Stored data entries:

——

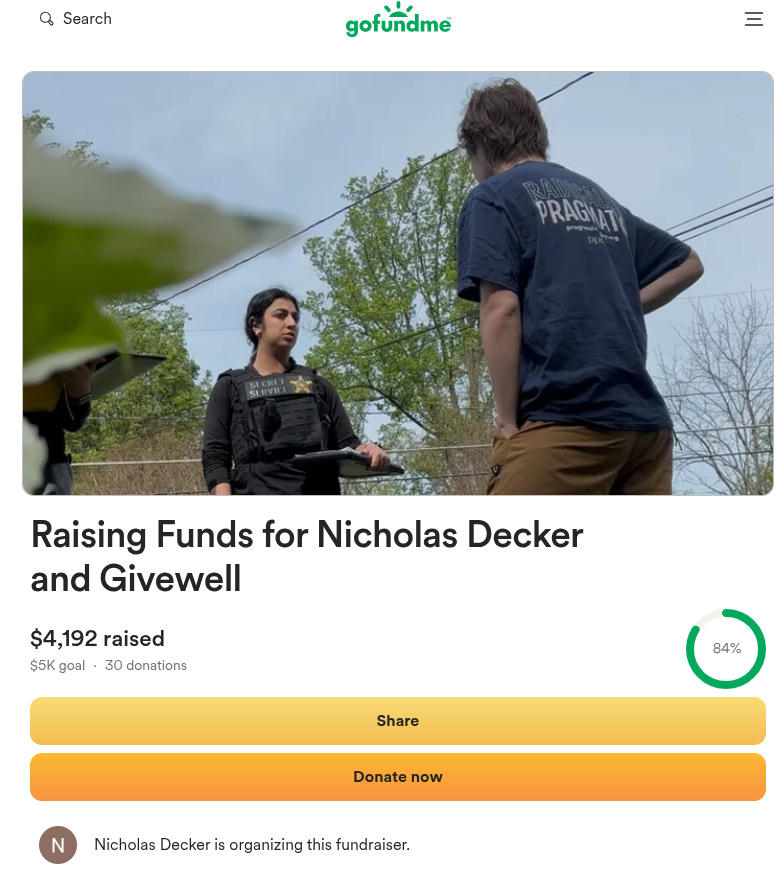Open the hamburger menu icon
The height and width of the screenshot is (877, 784).
click(x=753, y=19)
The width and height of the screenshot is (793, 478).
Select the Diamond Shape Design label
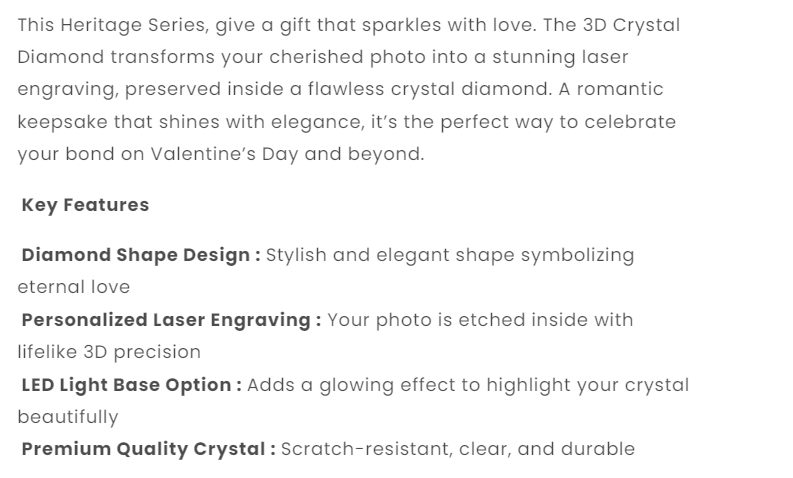tap(140, 255)
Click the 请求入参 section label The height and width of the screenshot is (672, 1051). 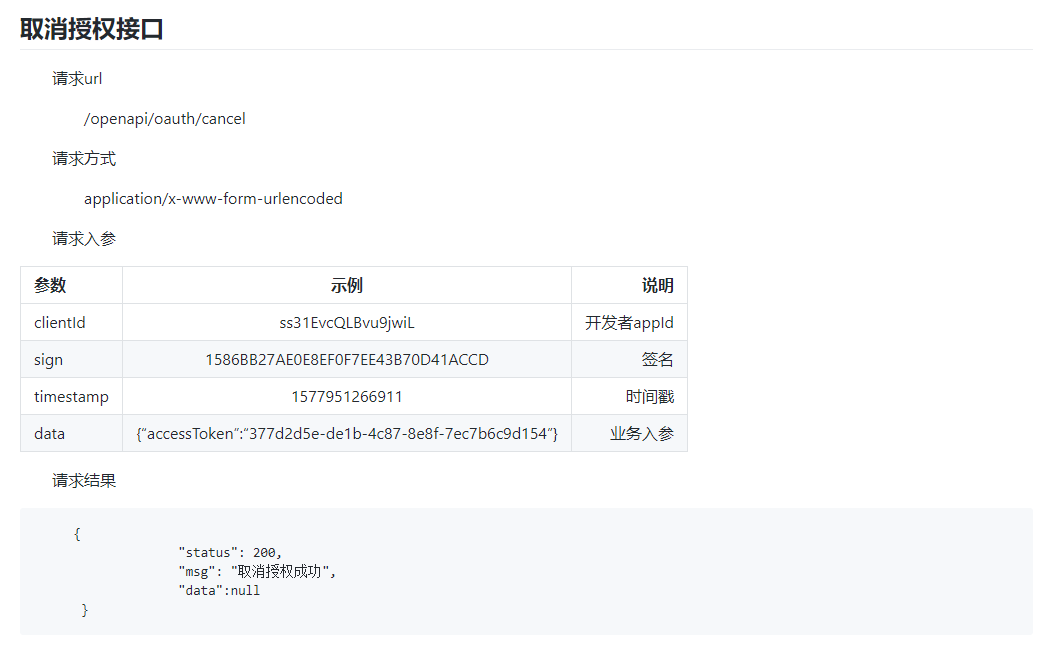click(x=83, y=238)
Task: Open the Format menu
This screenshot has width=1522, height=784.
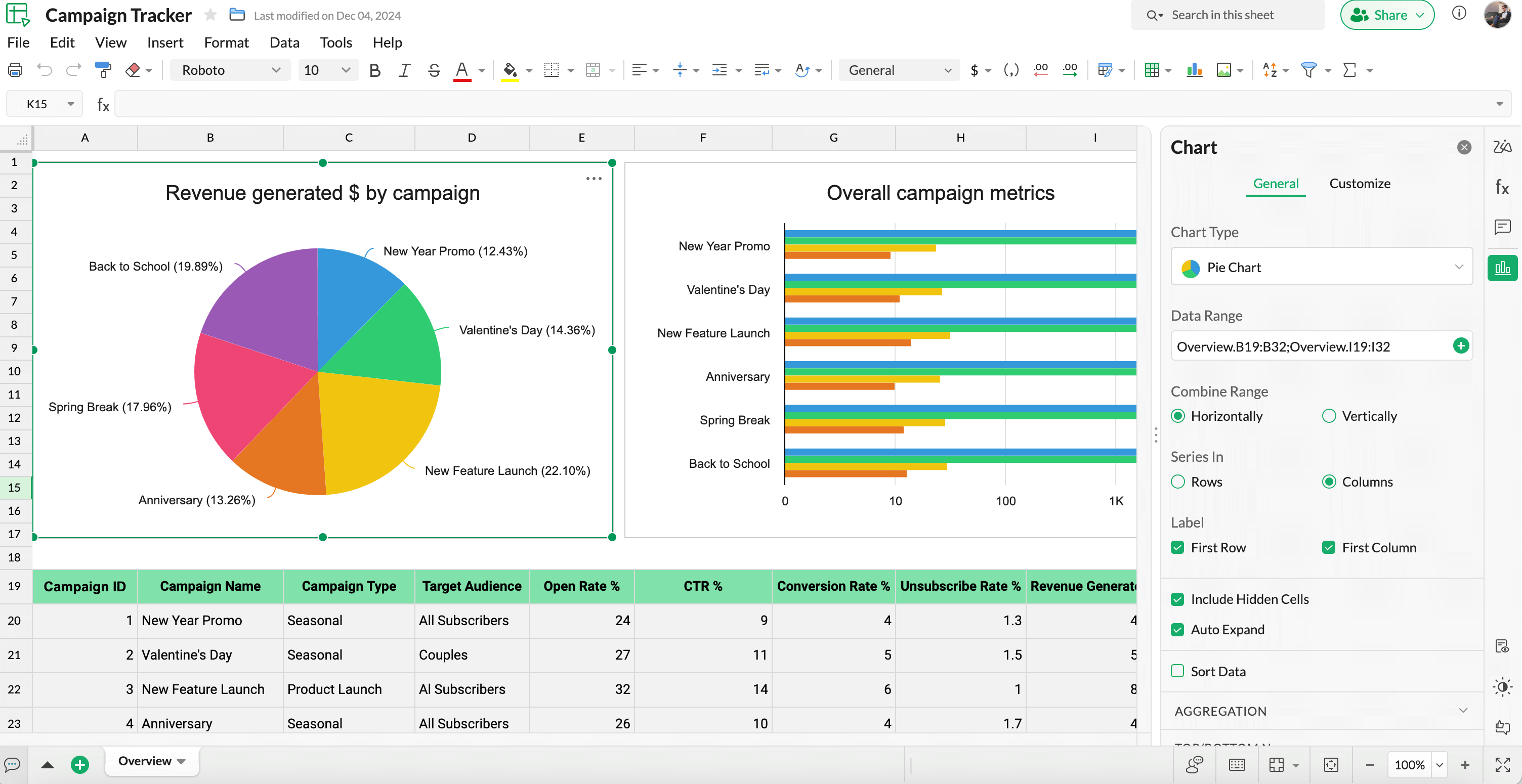Action: [224, 42]
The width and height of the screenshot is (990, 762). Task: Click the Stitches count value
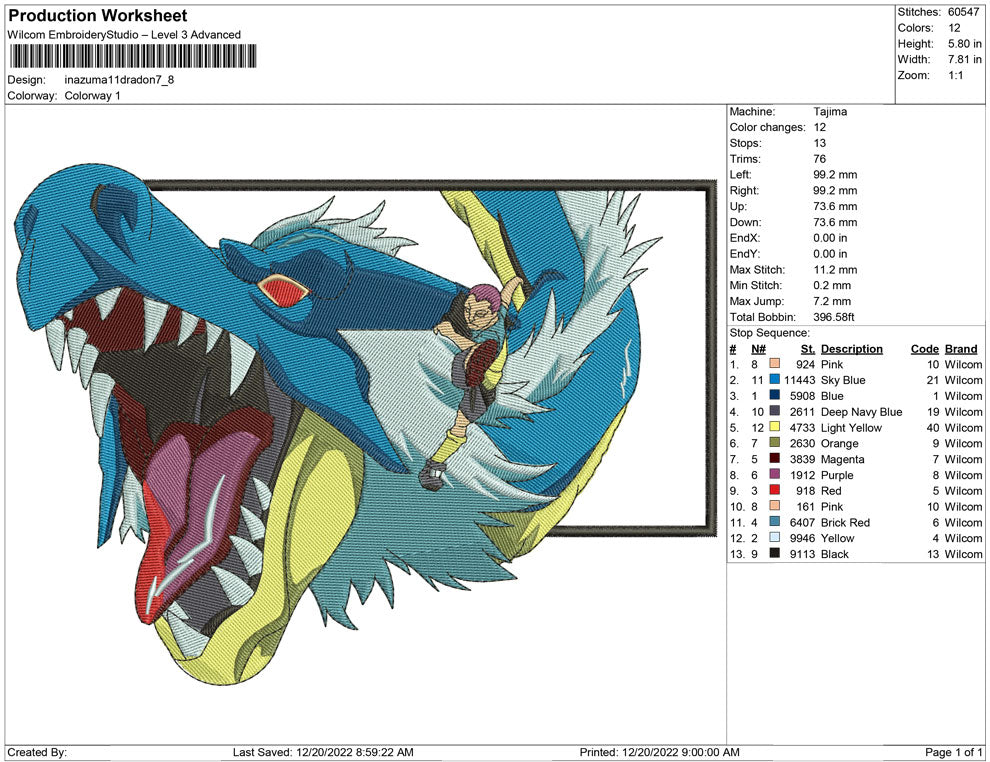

——

**Your goal**
Reproduce the records from the line containing "Task: Open the Format menu" through the end of the records, including both ends. Omit the pictures from your copy.

**Expected answer**
Task: Open the Format menu
This screenshot has width=1522, height=784.
Action: [224, 42]
The width and height of the screenshot is (990, 762). Task: Click the Stitches count value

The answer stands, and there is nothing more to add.